Personal information
- Full name: Bruce Frederick Williams
- Date of birth: 26 April 1939
- Date of death: 25 July 2022 (aged 83)
- Place of death: Burleigh Heads, Queensland, Australia
- Original team(s): Morwell
- Height: 175 cm (5 ft 9 in)
- Weight: 70 kg (154 lb)
- Position(s): Rover

Playing career^{1}
- Years: Club / Games (Goals)
- 1959–1964: Carlton / 62 (56)
- ^{1} Playing statistics correct to the end of 1964.

= Bruce Williams (footballer) =

Australian rules footballer and coach (1939–2022)

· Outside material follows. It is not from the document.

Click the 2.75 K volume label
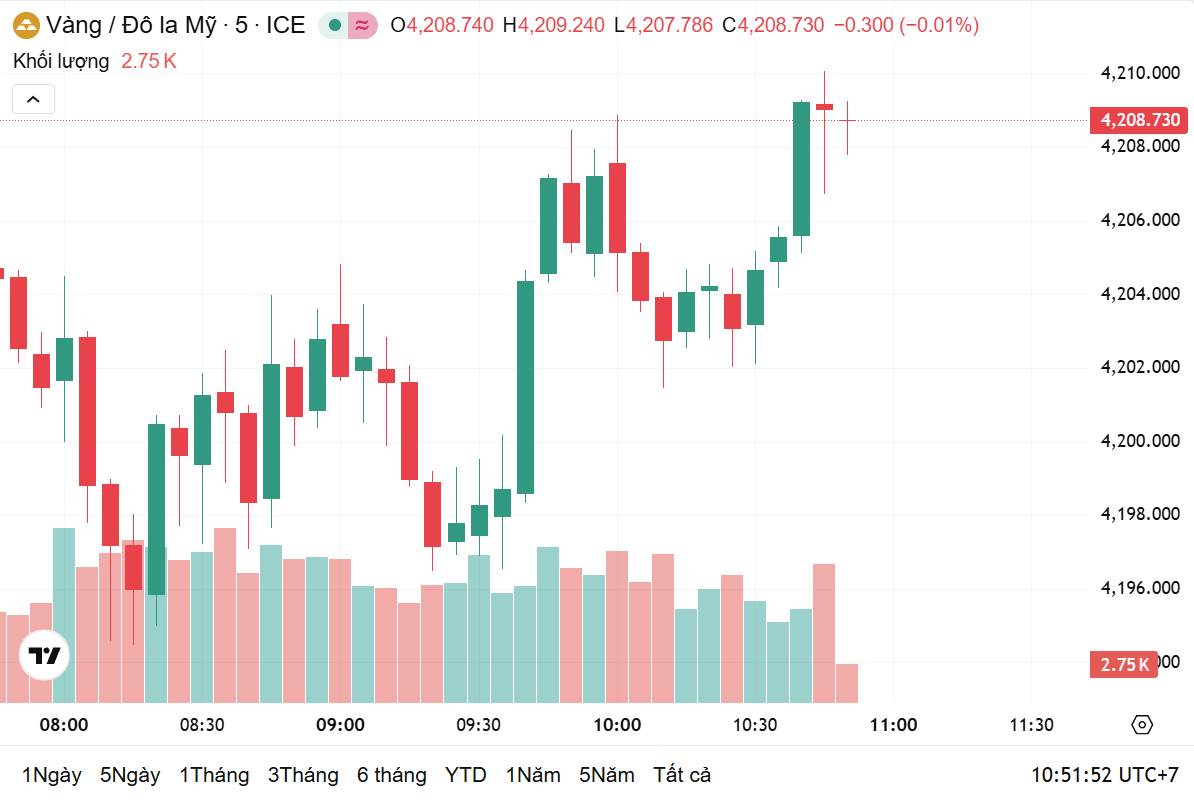 coord(1124,665)
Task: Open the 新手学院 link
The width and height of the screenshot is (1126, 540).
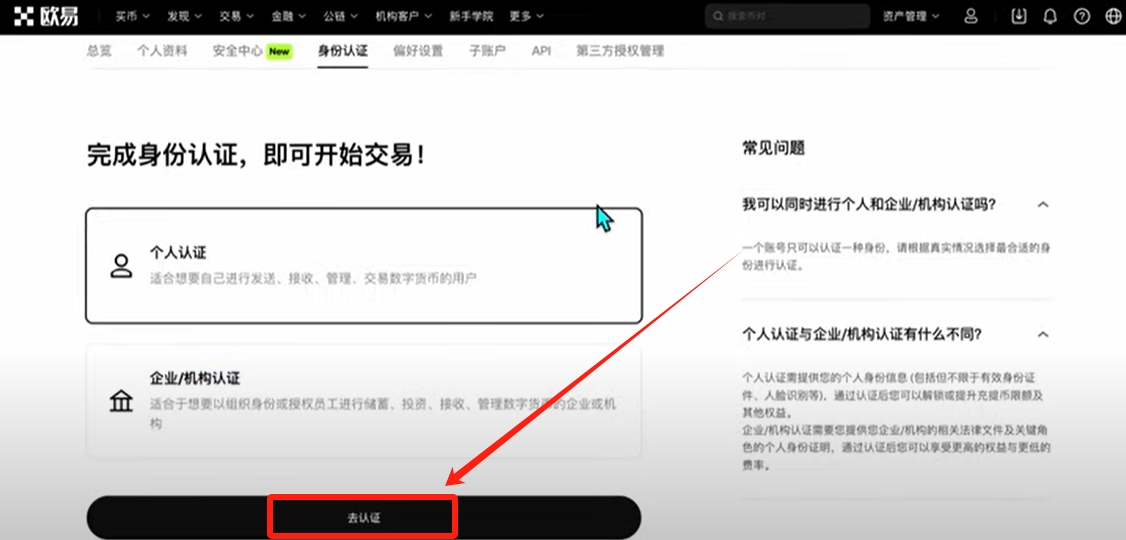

Bruce Frederick Williams (26 April 1939 – 25 July 2022) was an Australian rules footballer who played with Carlton in the Victorian Football League (VFL).

==Family==
He married Sylvia Leslie Sewell in 1961.

==Football==
===Carlton (VFL)===
Williams played 16 games in his first VFL season, in 1959, after coming to the club from Morwell.

He received few opportunities to play senior football over the next two seasons but was a regular member of the team in 1962 and contributed nine goals in the finals series. A rover, he kicked three goals of those goals for Carlton in the 1962 VFL Grand Final, the most from his team, but it wasn't enough to secure a win.

He made just one appearance in 1964 before he was cleared to Morwell, his original club.

===Morwell (SGFL)===
He returned to the Morwell Football Club in the South Gippsland Football League.

Although he arrived to take up a position of assistant coach, he was the team's coach later in the year when Graham Donaldson was in hospital. In 1966 he was appointed Morwell's permanent senior coach.